Thanks to climate change, the hallmarks of winter’s end—snow melting and plants budding and flowering—are occurring earlier and earlier. While humans might cheer a little less time dealing with snow and slush each year, the animals that have evolved to sync their coat color with their seasonal surroundings are in mortal danger. New research has now pinpointed locations where these animals have the best shot of evolving to blend in with their increasingly snowless surroundings.
Normally, animals living at higher latitudes that alternate between drab, brown “summer” colors and brilliant, white “winter” color have fine-tuned the timing of their coat transition to the onset or thaw of seasonal snow cover. But as climate change alters this timing, these animals are mismatched with their surroundings for long periods, making them easy to spot as prey—or as predators, easy to avoid.
“Snow cover loss is a form of habitat loss, it’s almost comparable to the loss of tropical rainforest,” Benjamin Zuckerberg, a climate change ecologist and associate professor at the University of Wisconsin-Madison not involved with the new study, told Earther.
Previous research led by University of Montana professor L. Scott Mills found that winter white hares mismatched against a snowless background had higher mortality rates than those inhabiting snow fields. As snow cover wanes, this survival disparity could mean plummeting population numbers. The conservation consequences already seem to be mounting: Ptarmigan and snowshoe hares have experienced range decreases.
Now, Mills and an international team of researchers have identified locations where evolution may “rescue” these animals from the worst impacts of the receding whiteness. The study, published today in the journal Science, targets “polymorphic zones” of hares, weasels, and Arctic fox. These zones have a mix of individuals that turn white in the winter, and those that stay brown year-round (as is often the case in the southern reaches of these species’ ranges). It’s this variation in seasonal coat color that makes all the difference.
For the animals to adapt, there needs to be both a strong selective force, and a trait evolution can act on. Coat color certainly could be that trait, as it influences survival and future reproductive output. But without enough coat color variation, even the strongest selective pressure won’t result in an evolutionary shift.
“A population consisting only of white hares cannot adapt to reduced snowpack because there is no variation in coat coloration in that population,” Jill Anderson, an evolutionary ecologist and assistant professor at the University of Georgia not involved with this study, told Earther.
Mills and his team found these important “polymorphic zones” by mapping geographic patterns in winter coat color of eight different mammal species—four hare species and four carnivores—against local climate variables like snow cover duration. The dataset combined georeferenced descriptions of winter coat color from more than 2,700 specimens spanning 60 countries across the range of the species. Using the climate variables and the winter coat information, the researchers developed a predictive models of winter coat color across the geographic ranges of each of the species. As expected, the probability of white winter coat color went up with increasing snow cover duration.

▸ **TASK DESCRIPTION**: Restate the passage on seasonal coat color from "Thanks to climate" up to and including "easy to avoid.", replacing "coat" with "fur".

▸ **SOURCE DATA**:
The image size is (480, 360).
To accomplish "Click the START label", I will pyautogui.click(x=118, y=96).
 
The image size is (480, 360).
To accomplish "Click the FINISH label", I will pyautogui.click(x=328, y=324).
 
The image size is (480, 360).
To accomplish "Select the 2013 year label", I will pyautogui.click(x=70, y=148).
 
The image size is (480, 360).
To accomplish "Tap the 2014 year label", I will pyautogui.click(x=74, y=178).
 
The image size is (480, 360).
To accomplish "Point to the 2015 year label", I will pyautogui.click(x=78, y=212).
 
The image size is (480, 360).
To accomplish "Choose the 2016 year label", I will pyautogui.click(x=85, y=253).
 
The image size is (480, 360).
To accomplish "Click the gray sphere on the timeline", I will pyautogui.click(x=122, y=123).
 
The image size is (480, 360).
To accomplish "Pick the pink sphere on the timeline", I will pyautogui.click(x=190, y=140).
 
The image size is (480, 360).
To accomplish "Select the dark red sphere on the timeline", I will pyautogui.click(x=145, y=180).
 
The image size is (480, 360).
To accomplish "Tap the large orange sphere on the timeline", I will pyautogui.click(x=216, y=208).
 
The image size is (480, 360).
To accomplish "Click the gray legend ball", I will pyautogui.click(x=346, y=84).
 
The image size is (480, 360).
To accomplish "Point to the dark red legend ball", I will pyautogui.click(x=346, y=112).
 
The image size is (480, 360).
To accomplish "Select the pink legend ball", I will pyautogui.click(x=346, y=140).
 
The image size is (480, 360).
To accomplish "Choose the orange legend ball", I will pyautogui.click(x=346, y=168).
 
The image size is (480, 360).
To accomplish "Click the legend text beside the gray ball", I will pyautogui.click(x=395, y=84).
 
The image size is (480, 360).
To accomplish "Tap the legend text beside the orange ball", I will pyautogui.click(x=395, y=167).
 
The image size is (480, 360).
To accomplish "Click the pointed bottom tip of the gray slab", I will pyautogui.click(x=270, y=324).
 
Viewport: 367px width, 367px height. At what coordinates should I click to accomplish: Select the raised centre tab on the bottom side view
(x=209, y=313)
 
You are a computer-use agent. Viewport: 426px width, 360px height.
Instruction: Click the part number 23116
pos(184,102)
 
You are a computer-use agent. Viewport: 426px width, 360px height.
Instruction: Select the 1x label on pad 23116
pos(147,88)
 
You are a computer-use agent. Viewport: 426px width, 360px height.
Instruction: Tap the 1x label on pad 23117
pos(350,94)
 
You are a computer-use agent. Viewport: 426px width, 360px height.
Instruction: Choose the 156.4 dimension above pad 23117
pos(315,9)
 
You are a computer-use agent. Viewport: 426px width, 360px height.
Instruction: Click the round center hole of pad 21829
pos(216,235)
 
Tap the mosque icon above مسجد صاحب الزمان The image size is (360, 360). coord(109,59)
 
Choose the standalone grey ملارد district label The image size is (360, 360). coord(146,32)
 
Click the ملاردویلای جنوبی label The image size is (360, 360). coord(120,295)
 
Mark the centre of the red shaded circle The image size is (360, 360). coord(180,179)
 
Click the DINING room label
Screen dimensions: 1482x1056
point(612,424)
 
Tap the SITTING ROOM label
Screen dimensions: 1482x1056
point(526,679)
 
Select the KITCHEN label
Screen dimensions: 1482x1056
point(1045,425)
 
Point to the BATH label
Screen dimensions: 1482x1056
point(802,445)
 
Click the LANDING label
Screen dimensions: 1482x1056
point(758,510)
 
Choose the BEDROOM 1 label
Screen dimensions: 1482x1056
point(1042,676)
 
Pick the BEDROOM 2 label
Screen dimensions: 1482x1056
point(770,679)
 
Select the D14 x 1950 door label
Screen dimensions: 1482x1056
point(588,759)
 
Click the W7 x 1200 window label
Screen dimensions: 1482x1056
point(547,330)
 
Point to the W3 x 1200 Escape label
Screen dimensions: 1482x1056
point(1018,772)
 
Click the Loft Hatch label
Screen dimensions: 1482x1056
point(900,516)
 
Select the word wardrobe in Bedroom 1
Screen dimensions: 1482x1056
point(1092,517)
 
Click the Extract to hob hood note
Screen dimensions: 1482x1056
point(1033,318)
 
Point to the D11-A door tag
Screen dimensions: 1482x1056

▸ **ANSWER TO THE EXERCISE**:
Thanks to climate change, the hallmarks of winter’s end—snow melting and plants budding and flowering—are occurring earlier and earlier. While humans might cheer a little less time dealing with snow and slush each year, the animals that have evolved to sync their fur color with their seasonal surroundings are in mortal danger. New research has now pinpointed locations where these animals have the best shot of evolving to blend in with their increasingly snowless surroundings.
Normally, animals living at higher latitudes that alternate between drab, brown “summer” colors and brilliant, white “winter” color have fine-tuned the timing of their fur transition to the onset or thaw of seasonal snow cover. But as climate change alters this timing, these animals are mismatched with their surroundings for long periods, making them easy to spot as prey—or as predators, easy to avoid.